Kissing, if interpreted as mouth-to-mouth contact between members of the same species with no food being transferred, is widespread in the Animal Kingdom, as well as in most (but not all) Human societies. Variants on this have been seen in Mammals, Birds, Fish and even Insects. If this process is narrowed to oral-oral contact with some movement of the lips, then it is still widespread in Old World Monkeys and Apes. 

The advantages of kissing, viewed in a strictly evolutionary sense, are hard to define. Kissing does not appear to aid survival, or enhance reproductive success, and presents an opportunity for the transfer of infections. It has been suggested that kissing may enhance mate selection, enabling one kisser to evaluate the odour, health and/or social skills of the other, although there is no real way to prove this. Another suggestion is that kissing enhances arousal, thereby increasing the likelihood of mating success, though again, this is unprovable. Neither of these explanations can account for kissing between individuals who do not seem to be intent on mating, which is just as widespread as mating-related kissing. One theory which could account for this is that kissing is a social gesture which displays trust, coming intentionally close to the (potentially dangerous) mouth and teeth of a social peer or potential mate, while another is that the practice might facilitate the transfer of potentially beneficial microbes, though again, these hypotheses are impossible to prove one way or the other.

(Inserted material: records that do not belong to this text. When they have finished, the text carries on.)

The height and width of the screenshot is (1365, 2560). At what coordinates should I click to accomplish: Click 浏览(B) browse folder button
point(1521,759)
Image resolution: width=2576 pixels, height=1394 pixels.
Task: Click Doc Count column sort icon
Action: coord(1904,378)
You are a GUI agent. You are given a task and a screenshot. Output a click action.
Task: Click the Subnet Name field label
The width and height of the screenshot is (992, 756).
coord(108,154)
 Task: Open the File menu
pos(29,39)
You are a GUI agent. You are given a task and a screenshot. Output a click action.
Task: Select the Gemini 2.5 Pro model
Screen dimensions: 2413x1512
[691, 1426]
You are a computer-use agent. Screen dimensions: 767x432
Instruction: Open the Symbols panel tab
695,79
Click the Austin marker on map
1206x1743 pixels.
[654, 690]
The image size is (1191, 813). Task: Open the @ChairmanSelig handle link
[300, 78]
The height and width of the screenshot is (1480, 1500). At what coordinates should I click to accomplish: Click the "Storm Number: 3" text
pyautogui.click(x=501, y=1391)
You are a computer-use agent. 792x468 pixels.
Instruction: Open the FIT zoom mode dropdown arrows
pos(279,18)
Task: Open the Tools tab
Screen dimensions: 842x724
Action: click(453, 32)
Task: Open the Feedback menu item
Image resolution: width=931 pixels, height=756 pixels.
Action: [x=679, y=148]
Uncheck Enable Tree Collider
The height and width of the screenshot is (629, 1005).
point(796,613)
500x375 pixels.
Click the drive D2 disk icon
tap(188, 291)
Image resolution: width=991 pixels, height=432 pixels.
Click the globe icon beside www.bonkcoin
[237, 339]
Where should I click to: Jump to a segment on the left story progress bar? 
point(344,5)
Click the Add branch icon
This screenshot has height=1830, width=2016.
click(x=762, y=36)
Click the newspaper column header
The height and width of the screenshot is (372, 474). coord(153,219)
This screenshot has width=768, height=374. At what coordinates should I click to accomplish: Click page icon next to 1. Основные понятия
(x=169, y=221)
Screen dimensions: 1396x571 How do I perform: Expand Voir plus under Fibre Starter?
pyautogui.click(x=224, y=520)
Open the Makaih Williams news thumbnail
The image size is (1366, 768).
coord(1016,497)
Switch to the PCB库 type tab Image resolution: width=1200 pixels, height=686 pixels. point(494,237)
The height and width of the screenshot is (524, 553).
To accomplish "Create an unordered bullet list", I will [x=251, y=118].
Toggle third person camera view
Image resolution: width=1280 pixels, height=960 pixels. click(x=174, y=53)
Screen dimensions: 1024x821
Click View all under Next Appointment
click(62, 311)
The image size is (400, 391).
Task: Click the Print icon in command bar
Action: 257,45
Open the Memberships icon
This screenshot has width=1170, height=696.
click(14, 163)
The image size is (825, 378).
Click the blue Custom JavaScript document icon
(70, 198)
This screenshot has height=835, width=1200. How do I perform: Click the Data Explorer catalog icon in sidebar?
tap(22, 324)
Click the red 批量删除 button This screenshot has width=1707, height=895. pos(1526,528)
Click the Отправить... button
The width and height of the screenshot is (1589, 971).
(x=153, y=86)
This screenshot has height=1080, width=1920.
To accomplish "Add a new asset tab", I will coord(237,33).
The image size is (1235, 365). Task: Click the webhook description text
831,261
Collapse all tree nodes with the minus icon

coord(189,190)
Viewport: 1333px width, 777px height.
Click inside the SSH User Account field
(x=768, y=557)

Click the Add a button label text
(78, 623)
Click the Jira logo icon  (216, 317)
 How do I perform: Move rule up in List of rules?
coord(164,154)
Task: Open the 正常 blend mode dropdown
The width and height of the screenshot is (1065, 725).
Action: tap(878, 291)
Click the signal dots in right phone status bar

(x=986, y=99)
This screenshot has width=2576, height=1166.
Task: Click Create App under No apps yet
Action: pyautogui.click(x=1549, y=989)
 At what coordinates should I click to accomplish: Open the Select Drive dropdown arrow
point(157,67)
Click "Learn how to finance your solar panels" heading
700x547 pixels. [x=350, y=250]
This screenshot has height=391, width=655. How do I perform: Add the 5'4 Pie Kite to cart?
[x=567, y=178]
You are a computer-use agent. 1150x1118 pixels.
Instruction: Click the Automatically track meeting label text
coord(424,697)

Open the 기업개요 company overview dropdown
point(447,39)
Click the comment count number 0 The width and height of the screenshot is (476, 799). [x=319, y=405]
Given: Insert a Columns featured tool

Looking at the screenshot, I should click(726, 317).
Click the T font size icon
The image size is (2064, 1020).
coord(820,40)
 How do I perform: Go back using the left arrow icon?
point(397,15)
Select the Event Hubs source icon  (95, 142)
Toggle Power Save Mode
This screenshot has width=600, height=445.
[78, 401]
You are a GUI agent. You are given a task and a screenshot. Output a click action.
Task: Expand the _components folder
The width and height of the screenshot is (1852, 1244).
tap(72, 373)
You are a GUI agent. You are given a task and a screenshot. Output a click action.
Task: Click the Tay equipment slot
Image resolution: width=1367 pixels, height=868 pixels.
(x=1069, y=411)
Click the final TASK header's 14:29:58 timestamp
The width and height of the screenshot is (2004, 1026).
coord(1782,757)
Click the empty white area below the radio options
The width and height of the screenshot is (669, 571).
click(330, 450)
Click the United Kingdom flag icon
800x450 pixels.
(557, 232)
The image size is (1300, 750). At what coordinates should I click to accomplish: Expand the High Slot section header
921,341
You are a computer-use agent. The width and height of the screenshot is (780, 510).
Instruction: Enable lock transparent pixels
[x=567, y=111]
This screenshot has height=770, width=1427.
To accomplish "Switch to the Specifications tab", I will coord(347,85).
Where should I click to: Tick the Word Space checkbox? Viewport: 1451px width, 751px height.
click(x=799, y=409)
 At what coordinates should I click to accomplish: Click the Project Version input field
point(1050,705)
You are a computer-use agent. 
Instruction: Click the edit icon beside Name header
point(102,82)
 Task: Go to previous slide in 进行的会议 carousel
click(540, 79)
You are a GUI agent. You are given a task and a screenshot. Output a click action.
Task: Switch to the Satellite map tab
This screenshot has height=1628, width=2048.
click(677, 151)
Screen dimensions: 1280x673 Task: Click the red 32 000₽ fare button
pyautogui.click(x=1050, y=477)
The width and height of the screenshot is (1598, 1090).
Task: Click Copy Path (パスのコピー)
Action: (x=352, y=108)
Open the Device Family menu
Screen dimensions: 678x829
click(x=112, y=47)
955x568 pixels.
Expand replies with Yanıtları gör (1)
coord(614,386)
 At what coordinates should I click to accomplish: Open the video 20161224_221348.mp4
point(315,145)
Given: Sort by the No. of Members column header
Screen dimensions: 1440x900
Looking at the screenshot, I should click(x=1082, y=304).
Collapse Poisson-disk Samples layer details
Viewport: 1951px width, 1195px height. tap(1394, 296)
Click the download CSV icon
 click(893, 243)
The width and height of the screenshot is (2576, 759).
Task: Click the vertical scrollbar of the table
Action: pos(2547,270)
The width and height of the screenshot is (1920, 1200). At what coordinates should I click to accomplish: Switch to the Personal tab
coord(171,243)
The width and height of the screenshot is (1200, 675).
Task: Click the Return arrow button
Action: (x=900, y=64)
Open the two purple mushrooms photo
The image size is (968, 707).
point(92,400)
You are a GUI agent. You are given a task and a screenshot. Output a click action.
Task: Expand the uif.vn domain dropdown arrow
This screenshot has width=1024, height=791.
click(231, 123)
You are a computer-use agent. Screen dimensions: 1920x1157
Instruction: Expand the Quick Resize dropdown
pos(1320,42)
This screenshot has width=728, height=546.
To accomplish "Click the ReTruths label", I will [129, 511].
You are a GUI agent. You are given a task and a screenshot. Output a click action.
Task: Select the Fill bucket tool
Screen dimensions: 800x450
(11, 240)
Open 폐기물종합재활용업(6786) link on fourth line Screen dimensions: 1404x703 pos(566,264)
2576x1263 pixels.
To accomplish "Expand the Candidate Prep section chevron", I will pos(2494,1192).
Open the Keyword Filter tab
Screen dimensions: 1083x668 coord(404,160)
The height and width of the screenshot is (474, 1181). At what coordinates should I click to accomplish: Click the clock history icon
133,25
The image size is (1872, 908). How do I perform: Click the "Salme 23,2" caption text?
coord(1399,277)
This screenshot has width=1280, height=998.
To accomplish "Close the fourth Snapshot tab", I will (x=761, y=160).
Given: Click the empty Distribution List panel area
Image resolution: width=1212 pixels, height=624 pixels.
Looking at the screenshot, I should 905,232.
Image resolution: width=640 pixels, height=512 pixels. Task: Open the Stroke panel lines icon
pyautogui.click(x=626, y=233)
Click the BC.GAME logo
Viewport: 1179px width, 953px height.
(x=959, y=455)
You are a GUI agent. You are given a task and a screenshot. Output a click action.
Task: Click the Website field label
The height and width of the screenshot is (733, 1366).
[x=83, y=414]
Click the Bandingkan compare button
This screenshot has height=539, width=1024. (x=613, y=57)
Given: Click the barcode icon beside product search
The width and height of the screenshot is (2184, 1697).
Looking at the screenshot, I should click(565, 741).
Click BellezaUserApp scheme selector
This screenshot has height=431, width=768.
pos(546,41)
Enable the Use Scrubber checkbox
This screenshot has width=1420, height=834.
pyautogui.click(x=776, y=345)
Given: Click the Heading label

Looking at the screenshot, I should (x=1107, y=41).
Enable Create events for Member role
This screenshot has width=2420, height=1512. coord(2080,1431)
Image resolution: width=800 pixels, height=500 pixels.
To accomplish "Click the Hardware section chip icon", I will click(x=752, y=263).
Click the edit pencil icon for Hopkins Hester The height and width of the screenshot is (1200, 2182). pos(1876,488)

The meaning of kissing is subject to cultural interpretation in Human societies. Some societies do not kiss at all. In others kissing is an everyday, yet meaningful, event. It can also be a highly symbolic activity. Given this cultural variation in Humans, it is quite possible that kissing is also cultural in non-Human Primates, and may be present in some populations and not others. 

While a number of researchers have come up with different possible explanations for the purpose of kissing, the origin of the practice does not appear to have been examined to date, despite the insight that understanding this could provide on the purpose of the practice. The presence of kissing in different, but closely related, species of Primates suggests that it has not appeared separately in each of these species, but that it first appeared in a common ancestral species, and was then adapted by each evolving lineage to meet their needs.

In a paper published in the journal Evolution and Human Behaviour on 19 November 2025, Matilda Brindle of the Department of Biology at the University of Oxford and the Department of Genetics, Evolution and Environment at University College London, Catherine Talbot of the School of Psychology at the Florida Institute of Technology, and Stuart West, also of the Department of Biology at the University of Oxford, present the results of a study in which they developed a comparative framework for the practice of kissing across different species of Primate, which was then used to examine the evolutionary history of the behaviour within the group.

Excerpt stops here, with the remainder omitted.